I was parsing some HTML that looked like this:

Some text.<br /><i><b>Title</b></i><br />...

When I ran html2text it produced an output like this:

Some text.
 _ **Title**_
...

This isn't correct markdown; there shouldn't be a space after the underscore.

I was pretty unlucky to hit this so quickly. Having only one type of emphasis or whitespace between the . and <i> tag would produce correct output. So once I found a minimum reproducible example I raised an issue.

Understanding the issue

The html2text library was originally written by Aaron Swartz, the inventor of Markdown. The bulk of it is implemented as a very large Python html.parser object.

The issue comes in how whitespace is handled in the following code:

def no_preceding_space(self: HTML2Text) -> bool:
    return bool(
        self.preceding_data and re.match(r"[^\s]", self.preceding_data[-1])
    )

if tag in ["em", "i", "u"] and not self.ignore_emphasis:
    if start and no_preceding_space(self):
        emphasis = " " + self.emphasis_mark
    else:
        emphasis = self.emphasis_mark

    self.o(emphasis)
    if start:
        self.stressed = True

if tag in ["strong", "b"] and not self.ignore_emphasis:
    if start and no_preceding_space(self):
        strong = " " + self.strong_mark
    else:
        strong = self.strong_mark

    self.o(strong)
    if start:
        self.stressed = True

When there's not a preceeding space one is added. However this inserted space in the output should count as preceeding, but it doesn't, and so another space is added.

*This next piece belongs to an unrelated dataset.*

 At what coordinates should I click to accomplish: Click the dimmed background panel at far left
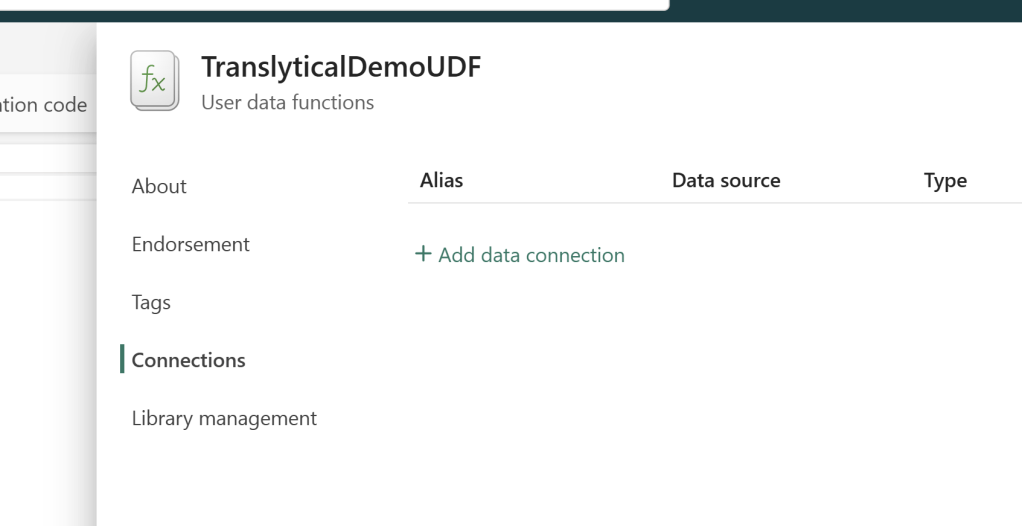45,350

Since this is the only usage of preceding_data a safe workaround is to append a space to self.preceding_data. There are many other ways we could possibly preserve the state if altering this may break existing code. I've tried submitting this as a pull request.

Parsing HTML in a meaningful way is really hard! The html2text library is very mature and does very well, but even it has weird edge cases.